## Short problem:
Count how many lines in the entries below contain the string "width", where case counts. Reply with only that number.

## Supplied data:

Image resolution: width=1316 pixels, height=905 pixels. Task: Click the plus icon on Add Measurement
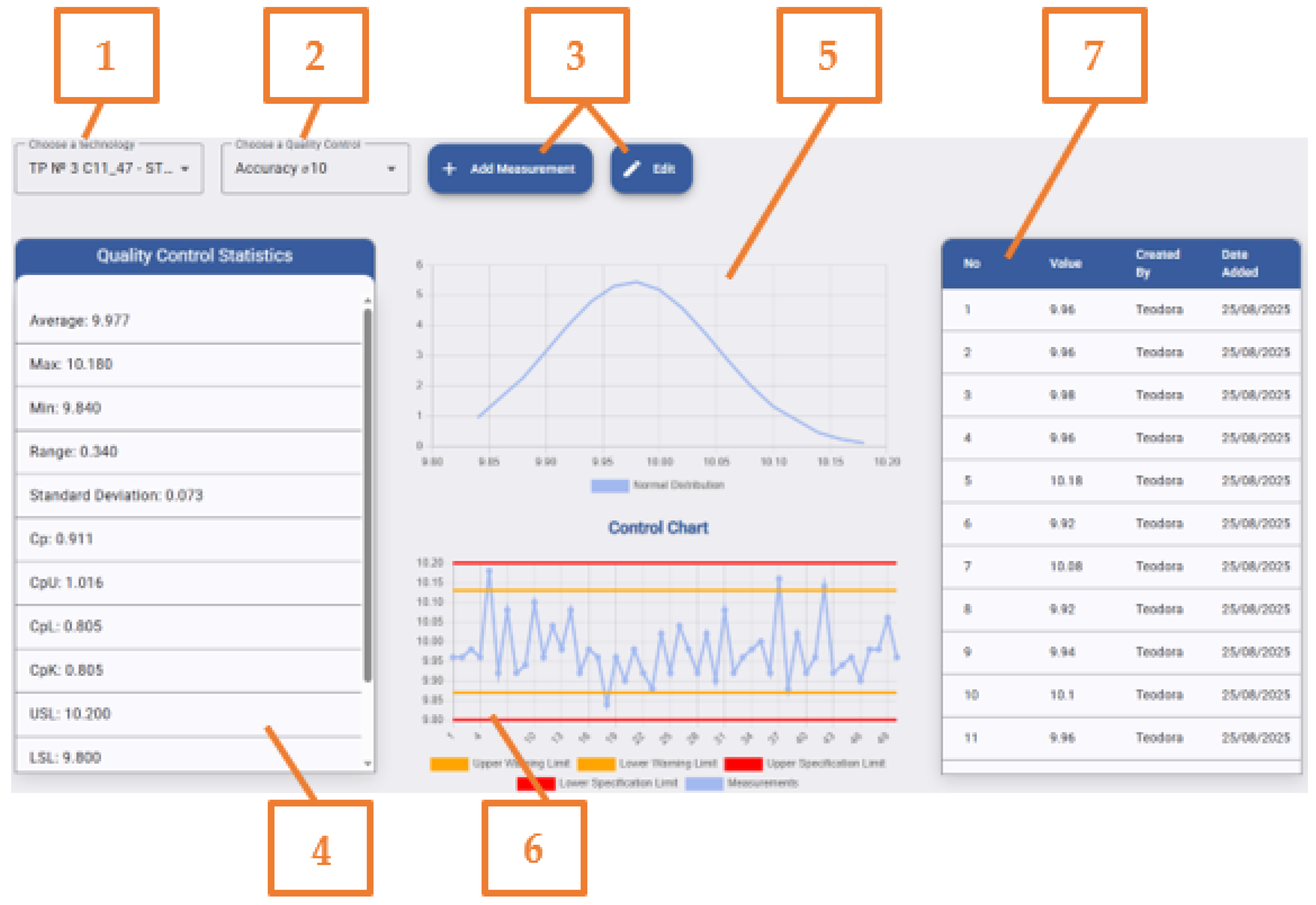pos(449,169)
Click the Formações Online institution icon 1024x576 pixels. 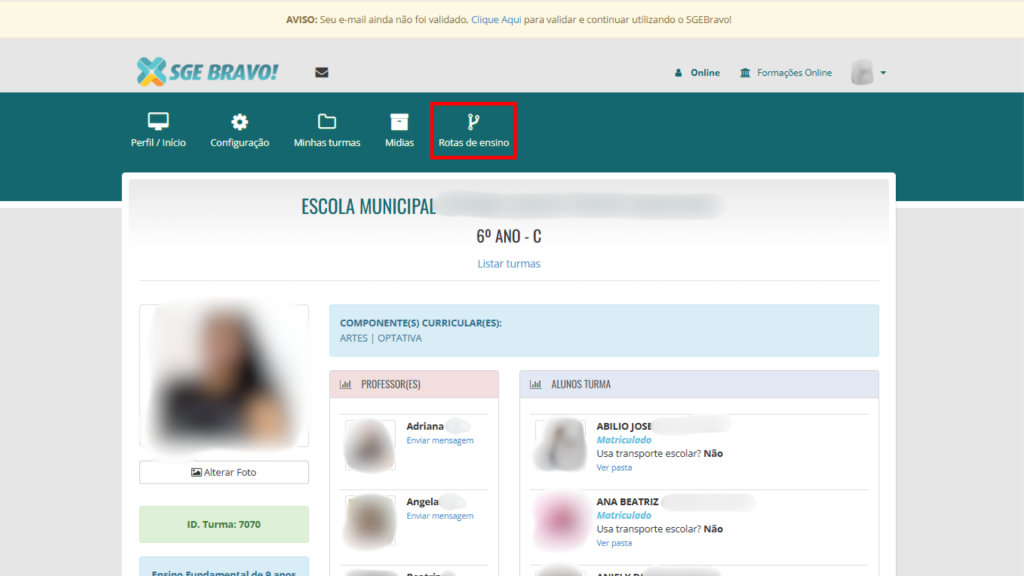[745, 73]
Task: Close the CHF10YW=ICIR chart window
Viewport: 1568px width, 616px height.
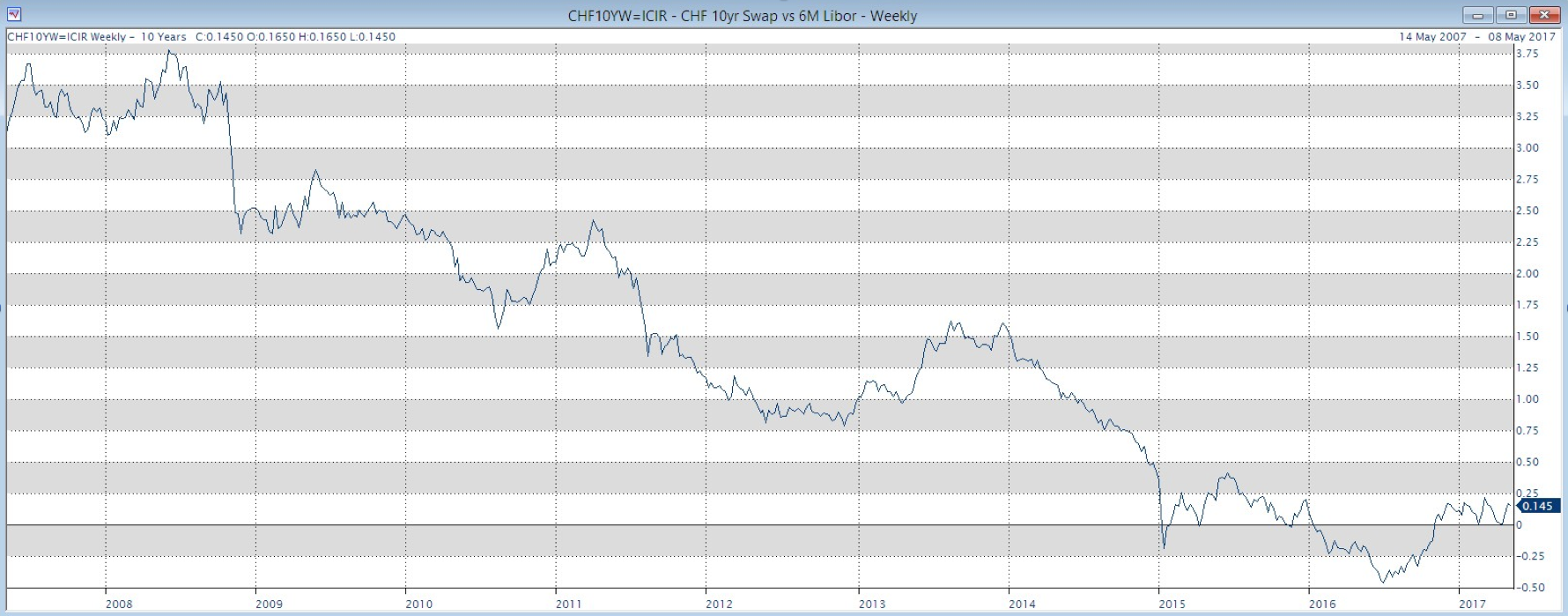Action: tap(1544, 15)
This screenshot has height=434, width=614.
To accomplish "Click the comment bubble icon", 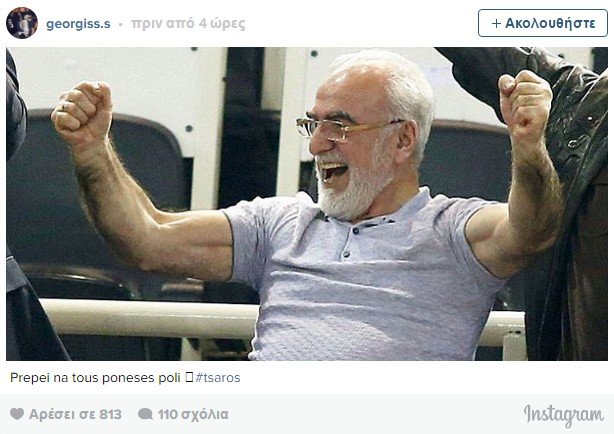I will pos(145,414).
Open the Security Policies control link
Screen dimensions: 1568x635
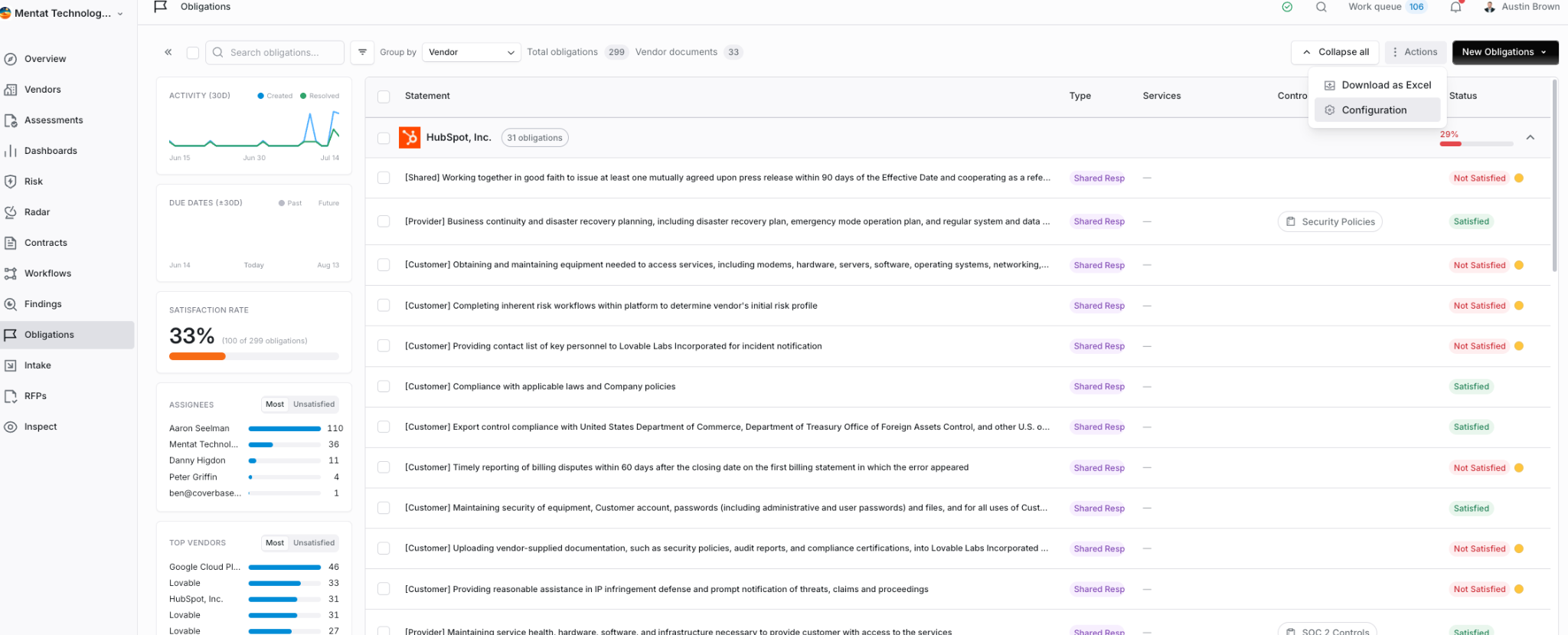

## Exercise result:
3